In 2021, Richards was fired as the trustee's special counsel in the bankruptcy case In re: Girardi Keese 2:20-BK21022 Bankruptcy Court - Central District of California Filed December 18, 2020.

==Notable cases==
In 2000 in U. S v. Orgad, Richards represented Jacob "Cookie" Orgad (No. 00-344 FMC) and had the charges dismissed in Los Angeles due to government violating the Speedy Trial Act. The case was dismissed with prejudice. Subsequent to this rare procedural victory, Orgad was indicated in New York on related charges. Richards was disqualified as trial counsel only due to the fact that Richards may have been a witness in the case. Ultimately, Mr. Orgad pleaded guilty without the aid of Richards in his New York case after he had lost the attorney who had won his case in Los Angeles. This was a play out of the John Gotti playbook where the government disqualified Bruce Cutler causing Gotti to lose his trusted advocate. Ironically, the trial court judge now a defense attorney was the prosecutor who used the same tactic against Bruce Cutler.

In 2003, in U.S. v. Tamer Adel IBRAHIM (9th Cir. 2008) 522 F.3d 1003 (No. 07-50153), Richards represented alleged drugs courier and dealer Tamer Adel Ibrahim. During the search of Ibrahim's apartment in 1999, state and federal law enforcement officers seized nearly $500,000 in cash; Ibrahim was eventually convicted and sentenced to 188 months in prison and ordered to pay $9 million in fines and restitution.
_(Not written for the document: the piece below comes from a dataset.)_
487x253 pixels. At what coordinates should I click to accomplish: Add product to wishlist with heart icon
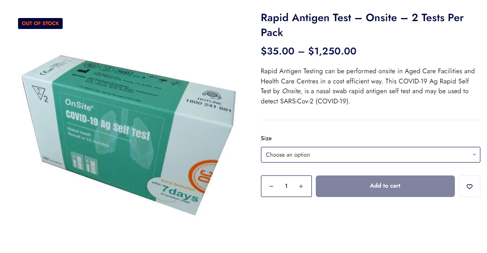[469, 186]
Shortly after the seizure, the United States moved to forfeit the money seized from Ibrahim's apartment but sent the notice to Ibrahim's cousin John instead. In 2006, Tamer Ibrahim filed for return of property, as he had never received proper notice of forfeiture from the government. The motion for return of property was denied in district court, and Richards, representing Tamer Ibrahim, successfully argued to overturn the seizure ruling before the Ninth Circuit Court of Appeals. After the forfeiture order was reversed, the government settled the case with Ibrahim and released him five years early.
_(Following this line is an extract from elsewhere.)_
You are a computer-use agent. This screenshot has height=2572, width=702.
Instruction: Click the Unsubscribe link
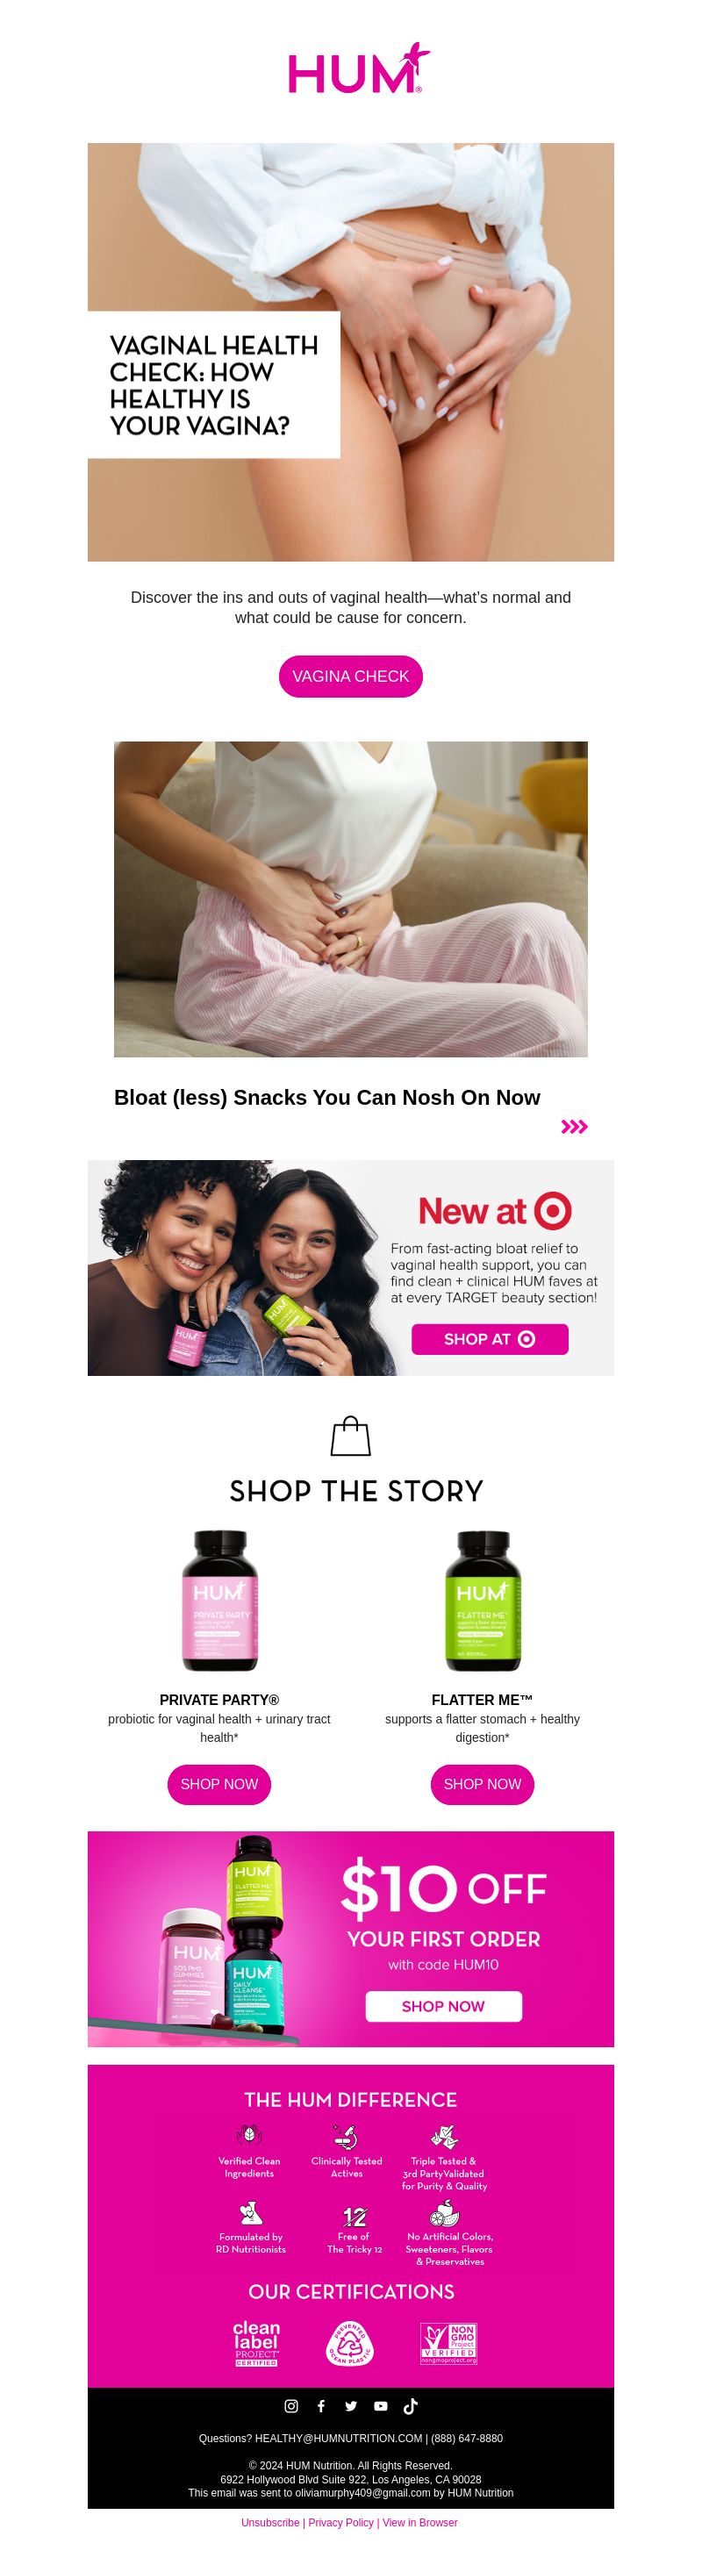pyautogui.click(x=271, y=2522)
In February 2011, in People v. Troyer (2011) 51 Cal.4th 599, Richards filed an amicus curiae brief to the case, stating that "judges evaluating police searches must look at whether police had an objectively reasonable basis to believe there was an emergency", citing the conflict between People v. Ray (1999) and Brigham City v. Stuart. The Supreme Court of California ruled that the entry of local police in Sacramento County into the bedroom of Albert Troyer without a warrant was legal, covered by the emergency-aid exception to the Fourth Amendment's legal protections against unreasonable search and seizure.

In 2011, Richards represented former venture capitalist Russell Armstrong in numerous matters. Russell was married to Taylor Armstrong, a cast member of the Bravo TV series The Real Housewives of Beverly Hills. After allegations of money troubles and claims of domestic violence surfaced within the show, Russell committed suicide, found by his landlord and Taylor on August 15, 2011.

In June 2014, Richards successfully represented Navabeh Borman in the California Court of Appeal in suing her ex-attorney Hillel Chodos in Chodos v. Borman (2014) 227 Cal.App.4th 76. Borman was being sued by Chodos for unpaid attorney fees relating to Borman's divorce and subsequent Marvin action, which had resulted in a tax-free $26 million settlement to Borman. Justice Richard Mosk said that Judge Barbara Ann Meiers in her original ruling should not have allowed the jury to consider a multiplier, and hence reduced Chodos's payment from $7.8 million to $1.8 million, which the court said represented a reasonable hourly rate of $1,000 for the 1,800 hours the jury found Chodos had worked on the case.